Digital assets in 2026: building the future of finance in the UK

Peter Left
Head of Digital and Market Innovation
Published on: 13 January 2026
4 min read

At a glance

  • Digital assets are moving into the financial mainstream, with Lloyds Banking Group leading UK adoption through tokenised deposits, digital gilts and industry-wide initiatives like Great British Tokenised Deposits (GBTD).
  • Stablecoins are set to transform international payments, with business clients expected to send/receive dollar and euro stablecoins by 2026, ahead of longer‑term consumer use.
  • Digital wallets will become a core customer interface, enabling businesses (and later consumers) to hold and move tokenised deposits, digital assets, and smart contracts alongside traditional accounts.
  • Digital capital markets are emerging, with blockchain-based issuance and settlement of securities offering greater efficiency and transparency.
  • Regulation, education, and trust are essential enablers, giving customers confidence, unlocking innovation, and positioning the UK as a global hub for digital finance.

The financial services industry stands on the brink of a transformation as profound as the arrival of the internet itself.

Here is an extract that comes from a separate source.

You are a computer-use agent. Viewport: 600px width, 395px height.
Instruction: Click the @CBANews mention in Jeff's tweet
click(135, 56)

In 2026, digital assets will move from the periphery to the heart of mainstream finance, reshaping how businesses and individuals interact with money, markets, and each other. At Lloyds Banking Group, we are not just watching this change – we’re leading the way. 

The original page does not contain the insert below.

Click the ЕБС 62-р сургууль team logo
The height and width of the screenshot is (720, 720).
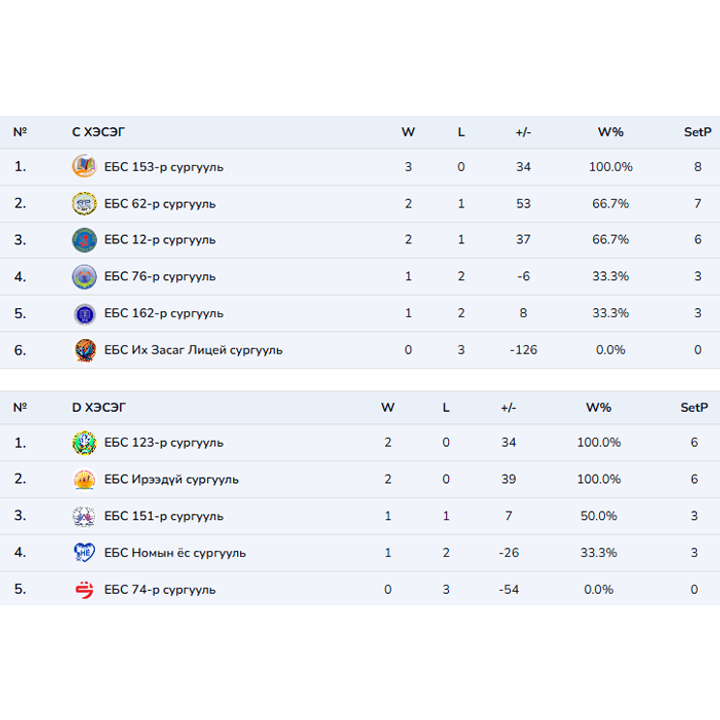[84, 204]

Tokenisation: from pilot to practice 

Over the past year, we’ve made significant strides in tokenising traditional financial instruments. Our pilot projects, including a UK-first initiative using tokenised deposits to settle trades in digital assets like tokenised gilts, are more than technical experiments. They are the first steps in building a new financial infrastructure for the UK. 

We’re preparing ourselves and the market for a future where digital assets are the norm, not the exception. Tokenised deposits and digital gilts are just the beginning. 

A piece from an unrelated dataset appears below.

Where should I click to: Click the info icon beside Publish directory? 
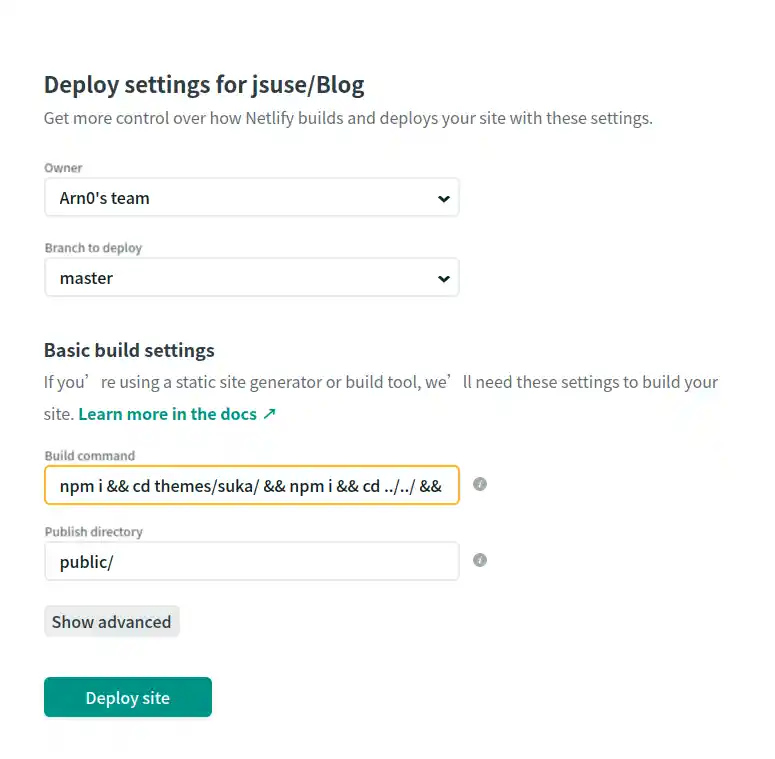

These pilots are not isolated. They are part of a broader ambition to support the UK’s emergence as a global hub for digital capital markets. We are working closely with partners, regulators and clients to ensure that the transition is secure, transparent, and beneficial for all. 

We’re working with other banks on an exciting industry initiative to deliver Great British Tokenised Deposits (GBTD), driving safe innovation. Use cases include:  

  • Person-to-person marketplace payments: reducing fraud and boosting seller confidence.  
  • Remortgaging: faster, transparent, fraud-resistant processes.  
  • Digital asset settlement: seamless exchange between tokenised money and digital assets.  

What is Tokenisation?

Tokenisation is the process of converting ownership of real-world assets like cash, bonds, or property, into digital tokens on a blockchain. These tokens can be traded, settled, and recorded instantly and securely, reducing friction and cost.

Stablecoins and international payments: 2026 and beyond 

One of the most exciting – and challenging – frontiers is the use of stablecoins for international payments. In 2026, we expect to enable our business clients to send and receive payments in dollar and euro stablecoins, offering a faster, cheaper alternative to traditional correspondent banking. 

This means, for example, that our UK business customers will be able to sell internationally in dollar or euro stablecoins and we would do the conversion for them to GBP or tokenised deposits in the background – a digital version of how old travellers’ cheques used to work.   

The engineering effort behind this development is significant, but the demand is real. Businesses trading internationally are already asking for the ability to settle in stablecoins, especially as regulatory clarity improves in the UK, US and Europe. 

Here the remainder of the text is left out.